Stimulants and Cognitive Enhancers Indian Medical PG Question 10: The use of levodopa is avoided in which of the following patients?
- A. Amyotrophic lateral sclerosis
- B. Psychosis (Correct Answer)
- C. Alzheimer's disease
- D. Essential tremor
Stimulants and Cognitive Enhancers Explanation: ***Psychosis***
- Levodopa increases **dopaminergic activity** in the brain, which can significantly worsen or induce **psychotic symptoms** like hallucinations and delusions.

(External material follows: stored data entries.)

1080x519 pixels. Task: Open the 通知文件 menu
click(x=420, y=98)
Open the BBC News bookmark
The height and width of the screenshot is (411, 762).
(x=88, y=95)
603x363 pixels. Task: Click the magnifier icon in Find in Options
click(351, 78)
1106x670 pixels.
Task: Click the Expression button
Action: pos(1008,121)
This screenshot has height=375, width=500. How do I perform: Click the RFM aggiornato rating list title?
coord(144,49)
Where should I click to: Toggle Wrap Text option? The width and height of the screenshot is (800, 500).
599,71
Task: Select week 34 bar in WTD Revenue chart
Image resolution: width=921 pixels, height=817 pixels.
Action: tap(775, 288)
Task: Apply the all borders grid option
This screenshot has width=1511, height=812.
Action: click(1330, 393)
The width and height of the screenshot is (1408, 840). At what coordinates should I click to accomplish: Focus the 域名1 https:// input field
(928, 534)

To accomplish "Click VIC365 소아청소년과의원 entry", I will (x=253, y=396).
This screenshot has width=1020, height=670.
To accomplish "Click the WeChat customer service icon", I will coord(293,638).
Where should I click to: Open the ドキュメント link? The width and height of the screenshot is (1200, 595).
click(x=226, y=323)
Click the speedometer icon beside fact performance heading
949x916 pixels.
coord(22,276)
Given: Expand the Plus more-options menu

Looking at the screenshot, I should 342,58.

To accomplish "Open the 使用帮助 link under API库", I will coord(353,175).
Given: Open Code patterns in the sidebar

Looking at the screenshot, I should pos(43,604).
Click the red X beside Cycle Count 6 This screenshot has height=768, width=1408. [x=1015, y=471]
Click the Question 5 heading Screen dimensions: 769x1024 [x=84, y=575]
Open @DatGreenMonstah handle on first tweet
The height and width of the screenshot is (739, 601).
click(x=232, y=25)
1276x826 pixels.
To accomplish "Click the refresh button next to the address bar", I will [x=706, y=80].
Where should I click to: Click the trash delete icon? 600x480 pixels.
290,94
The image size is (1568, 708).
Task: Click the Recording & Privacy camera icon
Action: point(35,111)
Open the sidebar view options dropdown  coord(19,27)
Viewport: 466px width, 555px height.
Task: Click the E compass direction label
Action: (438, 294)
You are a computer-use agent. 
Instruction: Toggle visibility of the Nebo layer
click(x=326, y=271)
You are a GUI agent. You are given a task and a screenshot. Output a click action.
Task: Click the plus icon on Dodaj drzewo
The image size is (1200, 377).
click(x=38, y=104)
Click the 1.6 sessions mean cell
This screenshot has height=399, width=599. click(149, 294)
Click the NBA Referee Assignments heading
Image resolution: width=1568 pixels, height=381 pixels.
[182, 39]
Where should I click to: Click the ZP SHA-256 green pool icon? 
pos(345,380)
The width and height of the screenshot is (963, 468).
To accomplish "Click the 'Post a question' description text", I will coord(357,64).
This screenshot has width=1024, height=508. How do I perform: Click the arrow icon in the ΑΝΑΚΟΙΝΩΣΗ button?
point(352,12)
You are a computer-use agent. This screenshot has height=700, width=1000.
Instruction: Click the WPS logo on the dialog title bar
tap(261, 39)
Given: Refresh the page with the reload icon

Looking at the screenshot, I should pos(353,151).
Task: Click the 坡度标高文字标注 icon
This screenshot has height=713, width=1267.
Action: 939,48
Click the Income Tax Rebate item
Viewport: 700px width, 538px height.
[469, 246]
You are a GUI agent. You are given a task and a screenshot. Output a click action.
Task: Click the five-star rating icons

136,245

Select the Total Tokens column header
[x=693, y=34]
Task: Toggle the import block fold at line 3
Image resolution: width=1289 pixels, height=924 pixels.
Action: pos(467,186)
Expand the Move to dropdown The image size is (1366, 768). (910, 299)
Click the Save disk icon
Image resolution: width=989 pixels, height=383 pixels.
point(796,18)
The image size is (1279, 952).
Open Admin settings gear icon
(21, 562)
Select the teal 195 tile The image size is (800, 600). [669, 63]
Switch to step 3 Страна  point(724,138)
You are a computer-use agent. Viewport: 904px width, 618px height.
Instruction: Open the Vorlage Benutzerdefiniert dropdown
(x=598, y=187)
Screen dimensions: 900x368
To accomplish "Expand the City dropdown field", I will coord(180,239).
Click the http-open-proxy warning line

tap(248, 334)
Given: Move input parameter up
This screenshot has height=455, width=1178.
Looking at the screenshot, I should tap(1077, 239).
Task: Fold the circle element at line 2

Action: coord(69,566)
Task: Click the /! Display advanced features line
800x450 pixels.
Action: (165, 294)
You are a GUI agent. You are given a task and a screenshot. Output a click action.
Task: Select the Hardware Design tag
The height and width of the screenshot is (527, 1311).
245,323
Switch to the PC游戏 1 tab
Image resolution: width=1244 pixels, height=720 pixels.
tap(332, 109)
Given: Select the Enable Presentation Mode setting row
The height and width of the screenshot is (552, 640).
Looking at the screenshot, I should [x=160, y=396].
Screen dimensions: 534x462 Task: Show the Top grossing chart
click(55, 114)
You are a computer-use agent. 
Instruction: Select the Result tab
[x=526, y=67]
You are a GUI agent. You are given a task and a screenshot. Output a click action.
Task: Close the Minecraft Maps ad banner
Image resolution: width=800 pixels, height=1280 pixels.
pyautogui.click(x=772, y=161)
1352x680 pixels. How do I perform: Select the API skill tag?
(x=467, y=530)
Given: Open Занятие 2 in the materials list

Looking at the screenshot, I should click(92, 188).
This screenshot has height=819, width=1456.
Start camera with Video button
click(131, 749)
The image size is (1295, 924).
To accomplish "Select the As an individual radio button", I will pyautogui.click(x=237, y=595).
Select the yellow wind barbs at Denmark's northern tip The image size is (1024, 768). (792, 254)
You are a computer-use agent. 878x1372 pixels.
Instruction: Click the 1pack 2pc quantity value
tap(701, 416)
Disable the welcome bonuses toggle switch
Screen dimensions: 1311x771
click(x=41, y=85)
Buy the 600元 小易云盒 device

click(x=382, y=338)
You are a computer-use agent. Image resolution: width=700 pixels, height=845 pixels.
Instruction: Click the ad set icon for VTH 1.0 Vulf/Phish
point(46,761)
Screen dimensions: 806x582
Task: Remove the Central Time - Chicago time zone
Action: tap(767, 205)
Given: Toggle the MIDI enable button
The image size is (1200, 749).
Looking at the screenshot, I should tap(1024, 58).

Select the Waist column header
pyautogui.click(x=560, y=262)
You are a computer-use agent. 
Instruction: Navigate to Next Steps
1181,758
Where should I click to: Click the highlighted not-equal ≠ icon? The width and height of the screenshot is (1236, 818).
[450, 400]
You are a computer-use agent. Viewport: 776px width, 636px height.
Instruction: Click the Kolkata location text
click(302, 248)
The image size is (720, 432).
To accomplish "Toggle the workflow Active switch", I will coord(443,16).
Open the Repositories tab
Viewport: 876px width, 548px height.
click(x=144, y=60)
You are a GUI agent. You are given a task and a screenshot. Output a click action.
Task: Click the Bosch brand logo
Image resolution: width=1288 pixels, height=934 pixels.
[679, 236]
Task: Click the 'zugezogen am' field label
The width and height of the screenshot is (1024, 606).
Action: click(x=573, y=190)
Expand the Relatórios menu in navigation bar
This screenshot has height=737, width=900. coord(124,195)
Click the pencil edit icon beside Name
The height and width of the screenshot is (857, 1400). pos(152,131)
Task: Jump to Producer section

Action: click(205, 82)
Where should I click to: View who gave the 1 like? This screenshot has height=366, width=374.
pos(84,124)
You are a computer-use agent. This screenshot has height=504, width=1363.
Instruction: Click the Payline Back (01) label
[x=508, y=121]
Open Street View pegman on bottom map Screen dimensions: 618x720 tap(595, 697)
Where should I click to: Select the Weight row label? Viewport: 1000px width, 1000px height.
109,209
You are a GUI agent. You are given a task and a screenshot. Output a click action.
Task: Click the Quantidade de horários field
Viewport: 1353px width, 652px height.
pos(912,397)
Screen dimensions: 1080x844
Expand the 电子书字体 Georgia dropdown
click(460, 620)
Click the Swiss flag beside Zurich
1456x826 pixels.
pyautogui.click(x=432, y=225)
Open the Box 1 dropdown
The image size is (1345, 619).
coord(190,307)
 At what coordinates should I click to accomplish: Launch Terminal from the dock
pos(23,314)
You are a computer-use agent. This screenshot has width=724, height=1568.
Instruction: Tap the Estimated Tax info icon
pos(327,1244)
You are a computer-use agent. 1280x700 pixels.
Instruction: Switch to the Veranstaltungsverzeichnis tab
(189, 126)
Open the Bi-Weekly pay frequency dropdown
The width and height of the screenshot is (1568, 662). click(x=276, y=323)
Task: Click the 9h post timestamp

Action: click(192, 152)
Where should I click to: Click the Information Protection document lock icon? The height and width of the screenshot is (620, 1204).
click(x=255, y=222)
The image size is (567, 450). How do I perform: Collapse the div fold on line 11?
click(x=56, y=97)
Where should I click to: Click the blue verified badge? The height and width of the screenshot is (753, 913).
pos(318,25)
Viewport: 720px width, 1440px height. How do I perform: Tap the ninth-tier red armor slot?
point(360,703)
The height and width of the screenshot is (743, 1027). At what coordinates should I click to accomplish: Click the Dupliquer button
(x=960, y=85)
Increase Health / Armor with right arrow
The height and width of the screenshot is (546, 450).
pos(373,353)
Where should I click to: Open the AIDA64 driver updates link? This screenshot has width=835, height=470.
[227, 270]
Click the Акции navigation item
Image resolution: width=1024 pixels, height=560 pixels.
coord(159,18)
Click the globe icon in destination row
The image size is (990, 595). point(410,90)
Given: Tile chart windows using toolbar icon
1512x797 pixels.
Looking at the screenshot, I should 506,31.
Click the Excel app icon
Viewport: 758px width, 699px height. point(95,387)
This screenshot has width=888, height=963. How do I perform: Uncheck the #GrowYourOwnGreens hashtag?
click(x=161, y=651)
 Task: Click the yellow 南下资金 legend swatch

- Patients with pre-existing psychosis or a history of psychotic episodes are at high risk, making levodopa a **contraindicated** treatment.
*Alzheimer's disease*
- While Alzheimer's patients may experience motor symptoms, levodopa is generally not avoided unless there are specific **parkinsonian features** responsive to dopamine.
- The primary symptoms of Alzheimer's are **cognitive decline**, which levodopa does not treat and could potentially worsen agitation or confusion in advanced stages.
*Amyotrophic lateral sclerosis*
- **ALS** is a progressive neurodegenerative disease affecting motor neurons, leading to muscle weakness and atrophy.
- Levodopa is **not effective** in treating ALS because the disease pathology does not involve dopamine deficiency.
*Essential tremor*
- Essential tremor is a movement disorder primarily treated with **beta-blockers** or **anti-seizure medications**.
- Levodopa has **no established efficacy** in treating essential tremor, and its use is unrelated to its pathophysiology.